A woman giving birth in the United States is 50% more likely to deliver preterm compared to a woman in Canada or the United Kingdom (OECD, 2016). Scholars and public health officials have long hypothesized that increased access to prenatal care would lower the rates of adverse birth outcomes seen in the US to levels seen in other developed nations (IOM, 1985). While the expansion of Medicaid to cover low-income pregnant women in the 1980s and ‘90s did increase access to prenatal care, its impacts on adverse birth outcomes were marginal (Dave et al., 2008; Howell, 2001). There is now growing recognition that preventive care during the prenatal period is often too late to reduce risks from factors such as smoking, alcohol use, poor nutrition, chronic disease, and unintended pregnancy (all of which increase the risk for adverse birth outcomes). Instead, preconception care may be key to improving women’s health at the outset of pregnancy and subsequently decreasing rates of adverse birth outcomes (Atrash et al., 2008; March of Dimes, 2002; ACOG, 2005; Johnson et al., 2006). However, prior to the expansion of Medicaid under the Affordable Care Act (ACA) in 2014, over one-third of low-income women of reproductive age in the United States lacked health insurance and, thus, access to preventive healthcare during the preconception phase of their lives.
The expansion of Medicaid under the Affordable Care Act (ACA) allowed states to expand coverage to all non-elderly Americans with incomes up to 138% of the federal poverty level (FPL). However, due to a 2012 U.S. Supreme Court ruling, not all states have expanded coverage; by January 2014, only 20 states had expanded Medicaid under the ACA and several states expanded coverage in later years.
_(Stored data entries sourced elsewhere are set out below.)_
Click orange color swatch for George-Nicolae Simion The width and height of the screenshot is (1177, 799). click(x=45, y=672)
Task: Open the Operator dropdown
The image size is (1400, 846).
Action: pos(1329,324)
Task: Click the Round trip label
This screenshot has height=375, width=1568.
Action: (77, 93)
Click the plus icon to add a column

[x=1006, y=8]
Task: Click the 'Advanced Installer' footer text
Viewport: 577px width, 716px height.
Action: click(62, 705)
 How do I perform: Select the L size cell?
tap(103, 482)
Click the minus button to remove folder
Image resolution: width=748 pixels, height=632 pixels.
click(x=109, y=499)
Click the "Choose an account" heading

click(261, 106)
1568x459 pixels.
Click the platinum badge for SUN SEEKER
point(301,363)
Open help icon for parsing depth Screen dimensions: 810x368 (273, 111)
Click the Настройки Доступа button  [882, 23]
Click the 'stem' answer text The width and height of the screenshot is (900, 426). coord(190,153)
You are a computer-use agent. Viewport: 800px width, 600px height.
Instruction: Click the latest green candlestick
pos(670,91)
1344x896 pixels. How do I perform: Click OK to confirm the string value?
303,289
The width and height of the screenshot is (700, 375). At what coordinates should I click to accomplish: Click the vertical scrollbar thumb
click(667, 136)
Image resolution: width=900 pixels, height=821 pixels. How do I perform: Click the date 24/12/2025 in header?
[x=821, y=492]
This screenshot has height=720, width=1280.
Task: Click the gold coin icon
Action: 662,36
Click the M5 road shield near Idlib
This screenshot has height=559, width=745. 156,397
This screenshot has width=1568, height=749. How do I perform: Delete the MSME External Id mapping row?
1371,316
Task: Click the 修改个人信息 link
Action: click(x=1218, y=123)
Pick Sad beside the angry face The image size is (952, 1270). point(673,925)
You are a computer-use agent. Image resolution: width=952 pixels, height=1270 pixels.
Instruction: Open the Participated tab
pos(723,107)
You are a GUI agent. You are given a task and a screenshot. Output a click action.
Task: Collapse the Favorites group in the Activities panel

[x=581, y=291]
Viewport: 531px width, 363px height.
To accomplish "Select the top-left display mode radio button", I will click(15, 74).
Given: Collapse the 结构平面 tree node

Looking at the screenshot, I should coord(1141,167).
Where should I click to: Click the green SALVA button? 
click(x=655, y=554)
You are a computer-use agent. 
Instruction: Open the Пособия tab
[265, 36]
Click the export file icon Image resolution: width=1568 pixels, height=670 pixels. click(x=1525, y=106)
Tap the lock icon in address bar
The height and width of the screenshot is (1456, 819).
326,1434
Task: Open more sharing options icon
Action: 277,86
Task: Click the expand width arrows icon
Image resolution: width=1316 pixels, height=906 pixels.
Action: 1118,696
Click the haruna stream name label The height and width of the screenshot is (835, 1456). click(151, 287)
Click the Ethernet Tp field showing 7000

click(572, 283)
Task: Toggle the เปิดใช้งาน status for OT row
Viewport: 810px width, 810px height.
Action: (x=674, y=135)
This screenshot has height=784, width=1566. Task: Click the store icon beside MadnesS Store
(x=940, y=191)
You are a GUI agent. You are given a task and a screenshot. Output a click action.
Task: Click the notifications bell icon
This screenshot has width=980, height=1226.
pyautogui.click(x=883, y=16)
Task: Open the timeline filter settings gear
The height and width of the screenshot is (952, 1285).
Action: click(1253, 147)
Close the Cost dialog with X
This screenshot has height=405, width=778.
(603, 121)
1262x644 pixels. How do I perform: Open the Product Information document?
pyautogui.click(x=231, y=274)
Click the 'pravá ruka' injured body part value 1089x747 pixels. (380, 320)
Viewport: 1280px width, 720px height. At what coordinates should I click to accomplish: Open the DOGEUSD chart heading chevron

This state-level variation in the 2014 Medicaid Expansion under the ACA offers a unique natural experiment within which to test the hypothesis that increasing health care coverage for low-income women can improve preconception health care access, utilization of preventive care, chronic disease management, overall health, and health behaviors. Thus, the goal of the proposed research was to determine the impacts of the ACA Medicaid expansion on prevalence of these outcomes among low-income women of reproductive age living in states that expanded Medicaid and similar women in states that did not expand Medicaid.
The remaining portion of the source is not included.